■ **Problem statement**
Starting at the line that contains "Open the Alarmschwellen tab", write out each line through the end of the data below, exactly as it stands. Skip any pictures.
-=-=-
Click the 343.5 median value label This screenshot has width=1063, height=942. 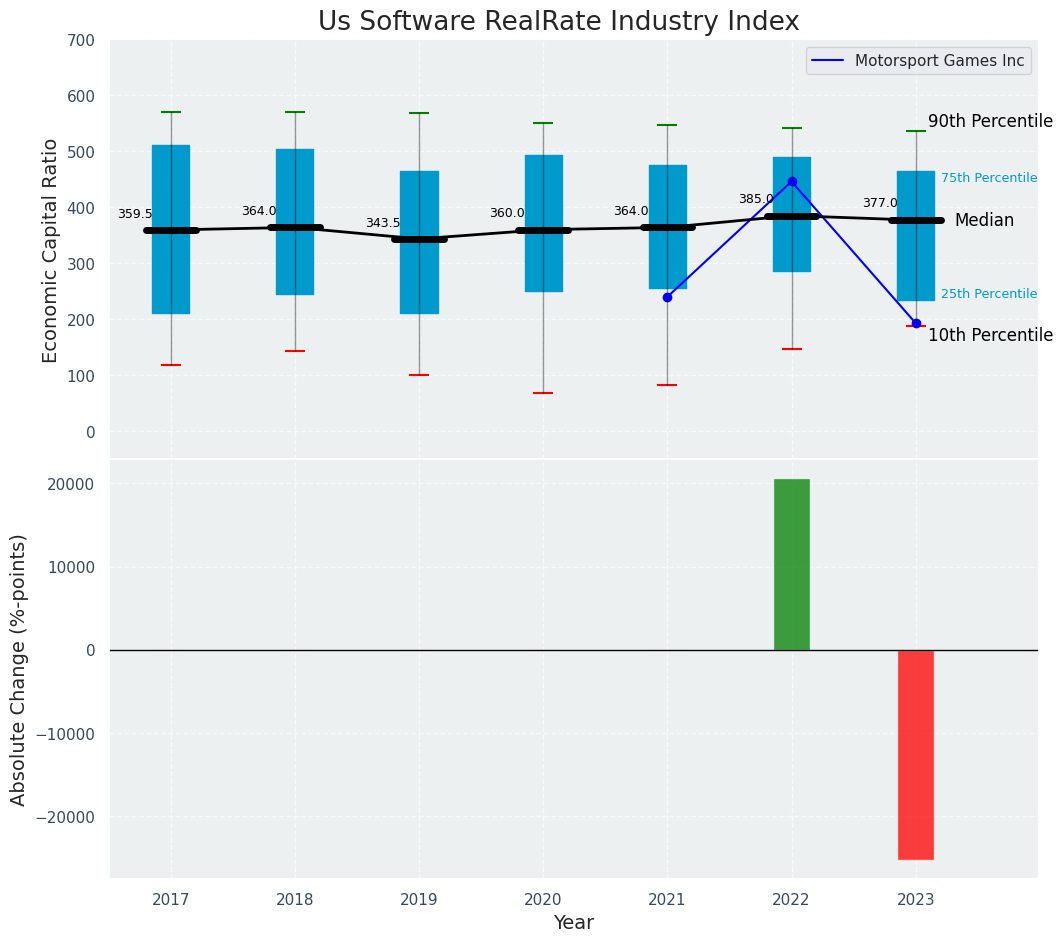382,223
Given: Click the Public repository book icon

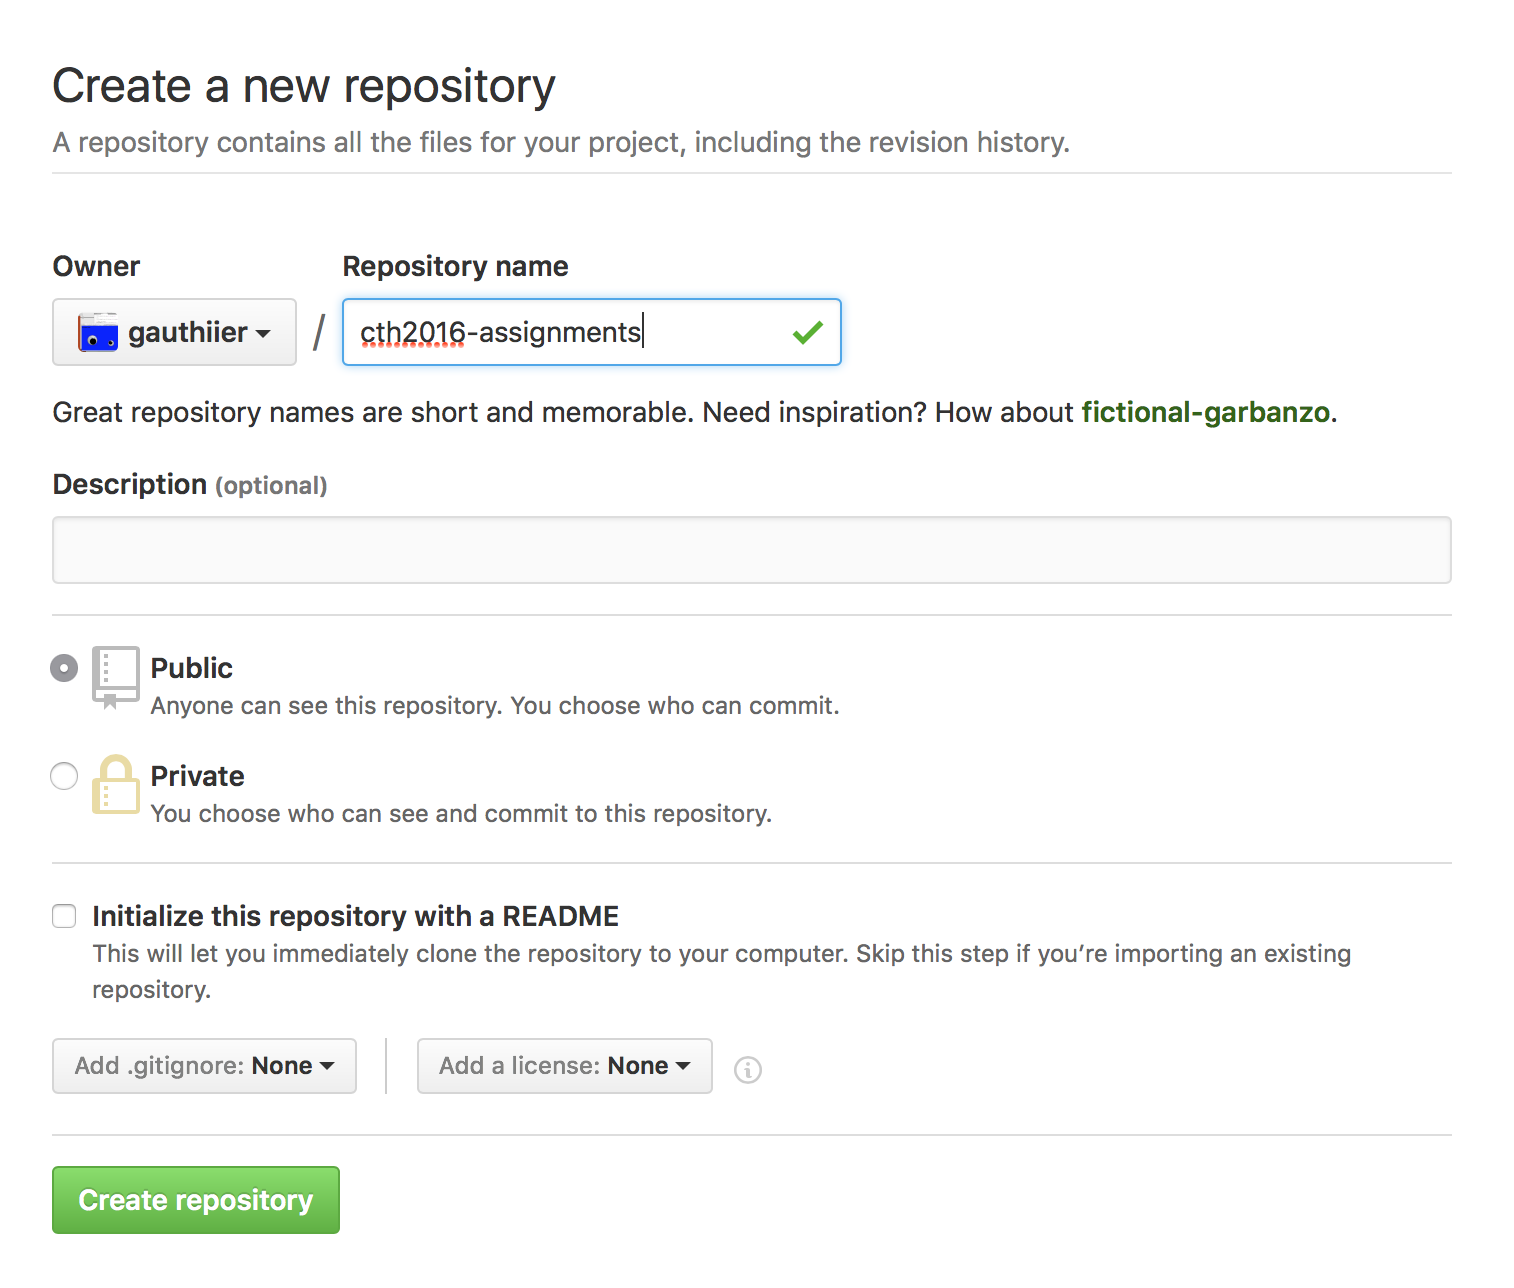Looking at the screenshot, I should pos(115,677).
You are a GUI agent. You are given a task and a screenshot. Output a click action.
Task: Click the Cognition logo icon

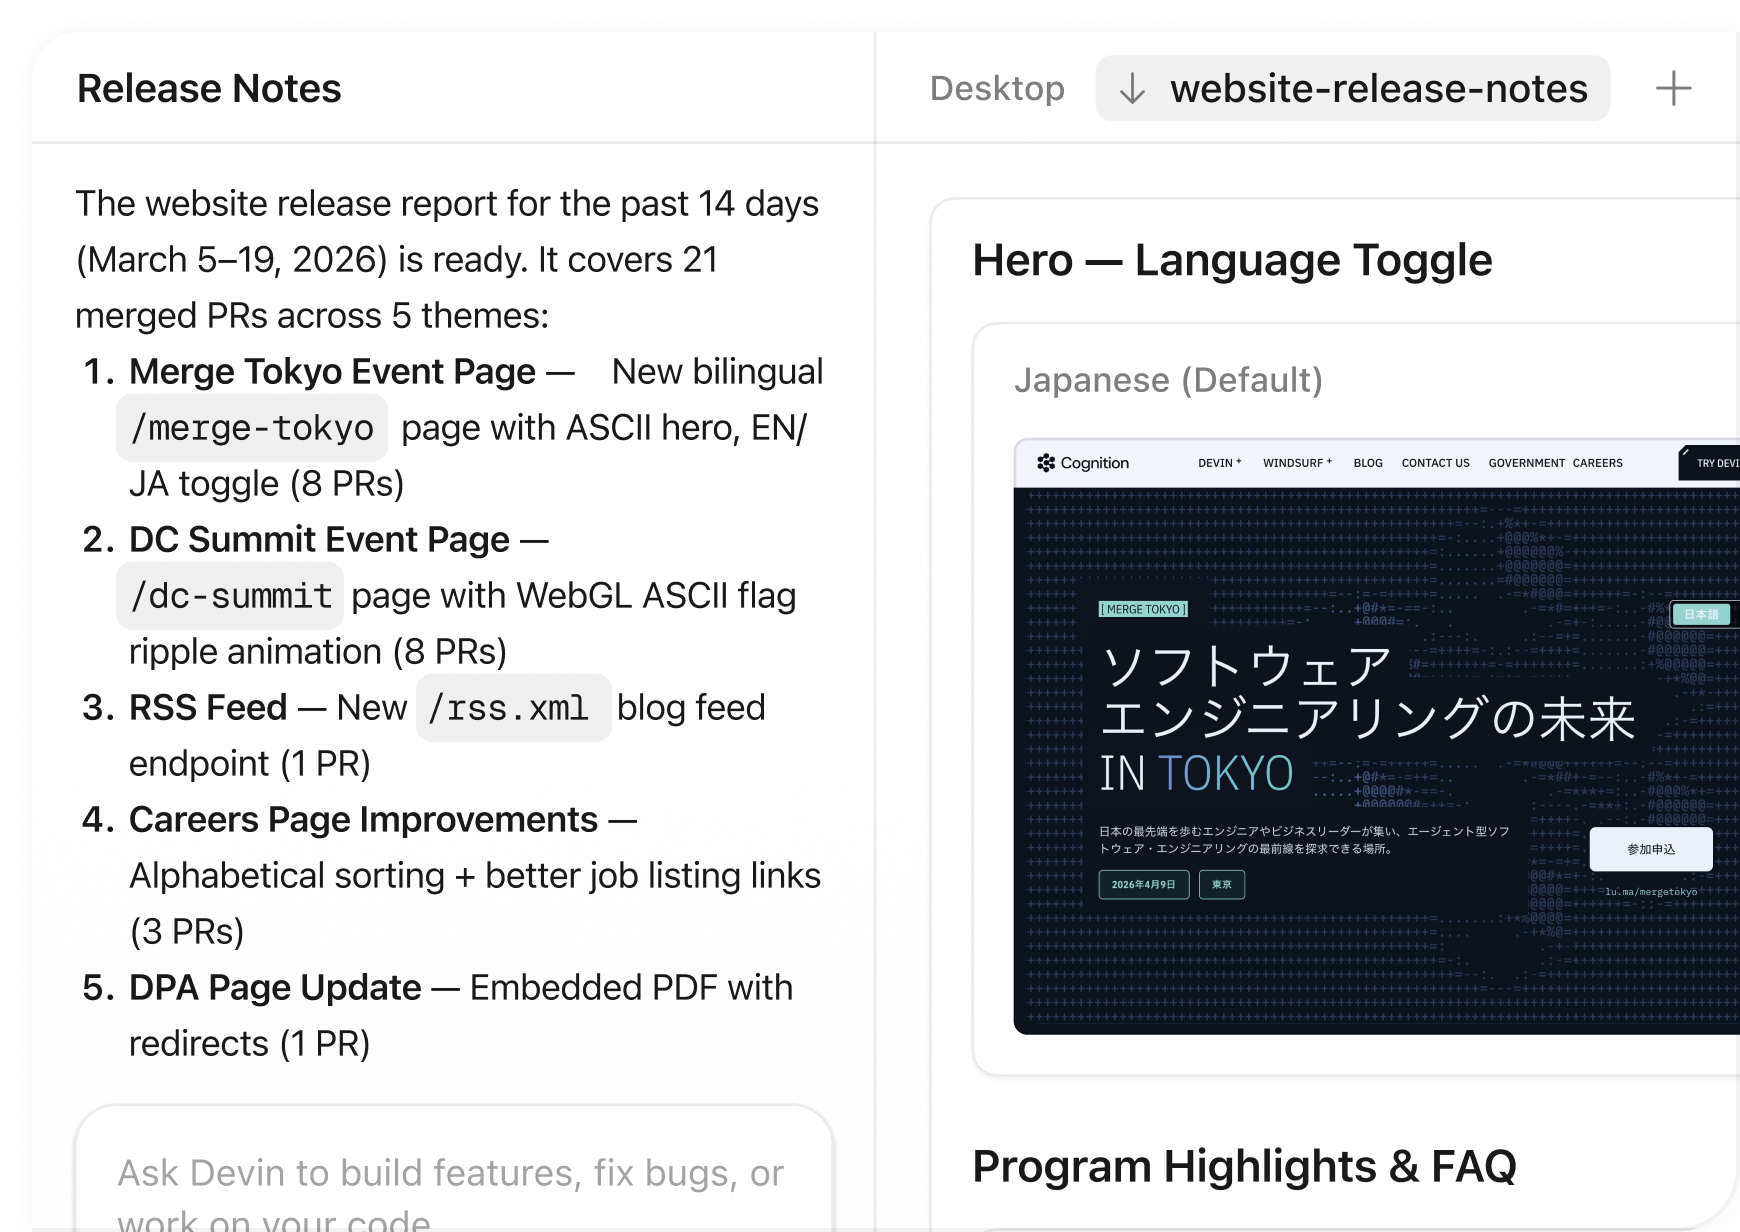[x=1046, y=463]
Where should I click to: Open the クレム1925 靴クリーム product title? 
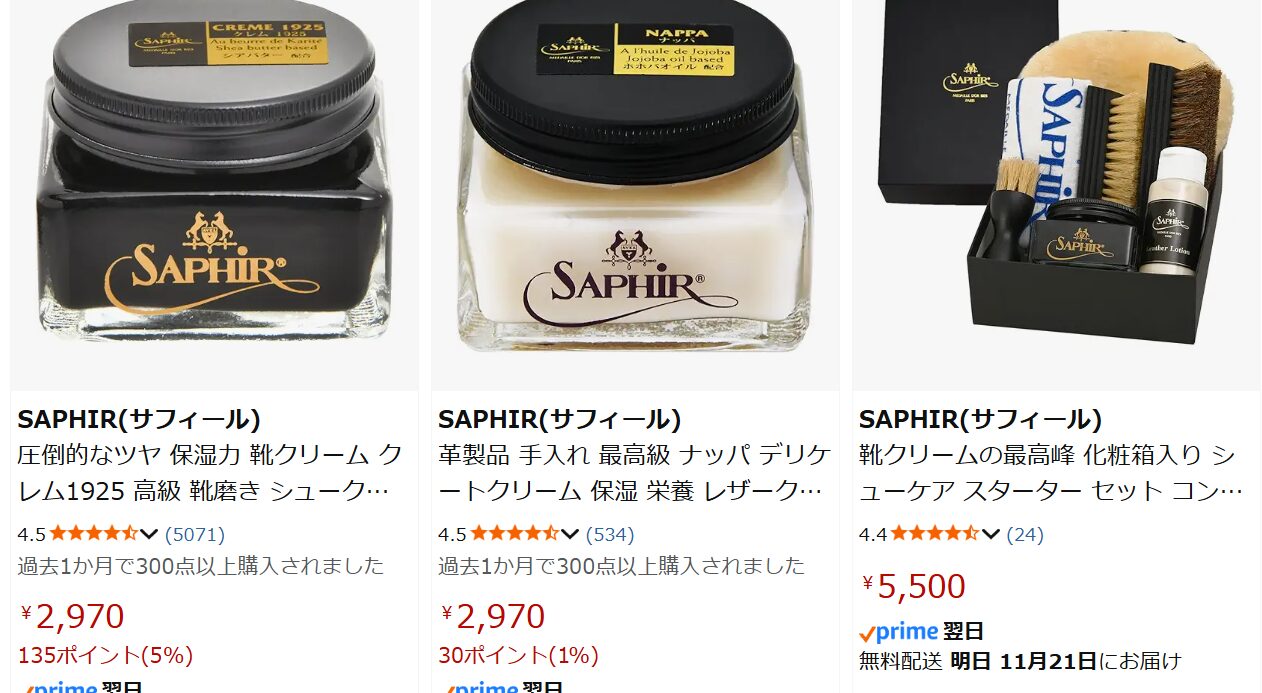click(210, 473)
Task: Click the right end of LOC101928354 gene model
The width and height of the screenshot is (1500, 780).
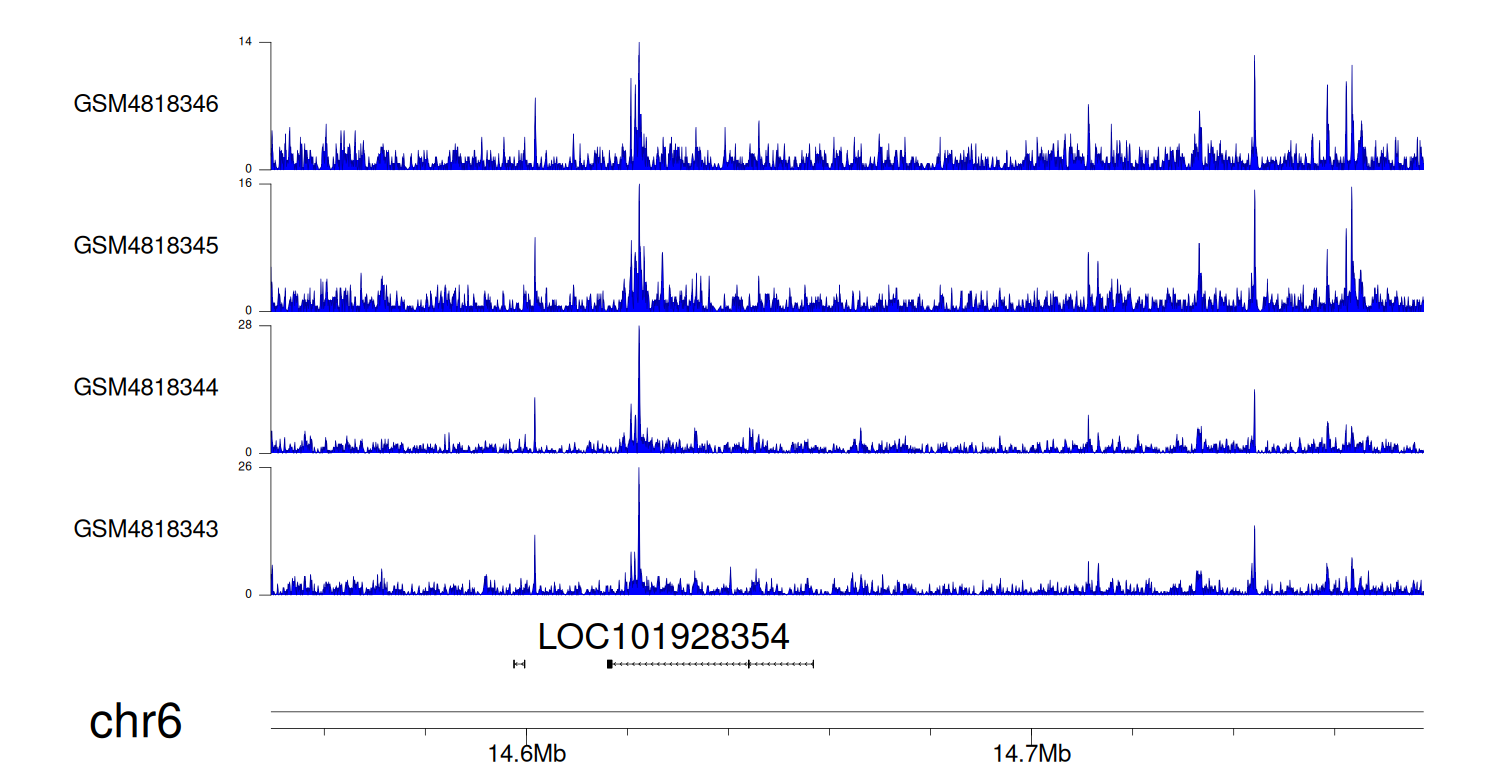Action: coord(813,664)
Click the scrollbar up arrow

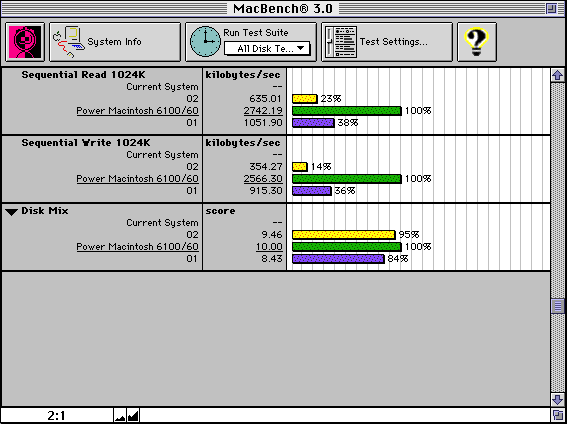click(558, 75)

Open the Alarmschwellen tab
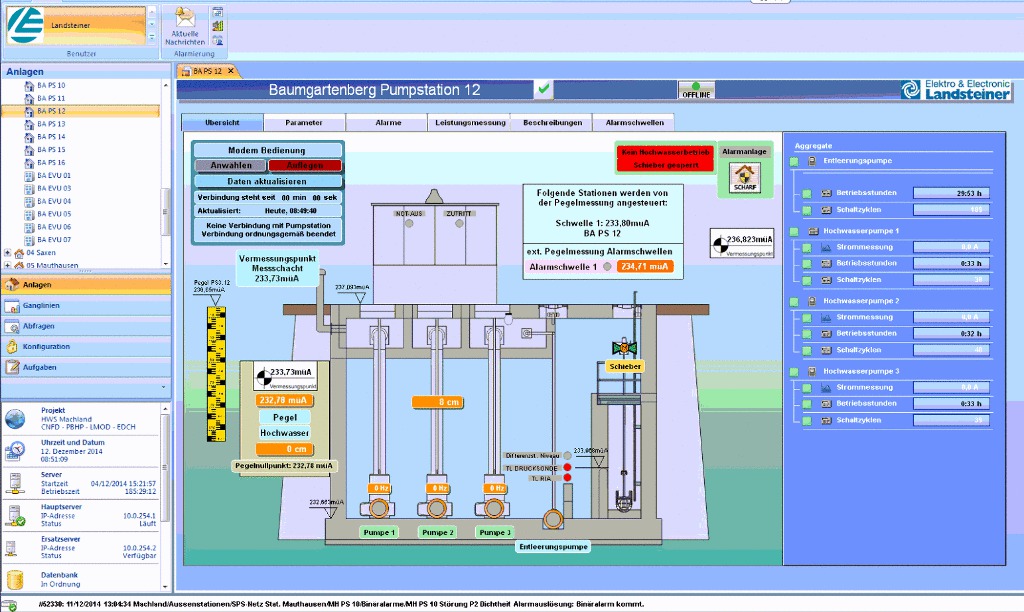[634, 122]
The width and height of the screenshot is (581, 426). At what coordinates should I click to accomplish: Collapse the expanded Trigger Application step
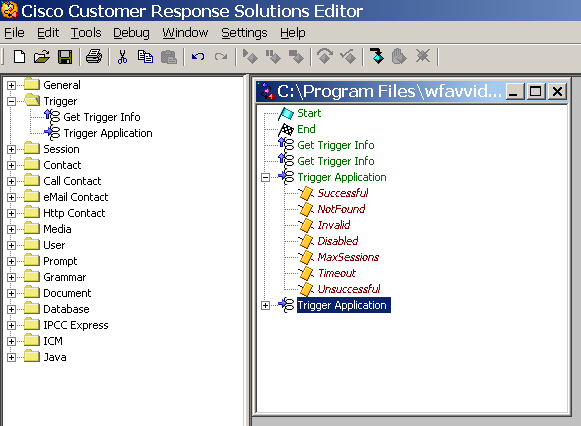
-=-=-
■ **Result for this exercise**
Open the Alarmschwellen tab
[634, 122]
The width and height of the screenshot is (581, 426). At what coordinates should I click to accomplish: Collapse the expanded Trigger Application step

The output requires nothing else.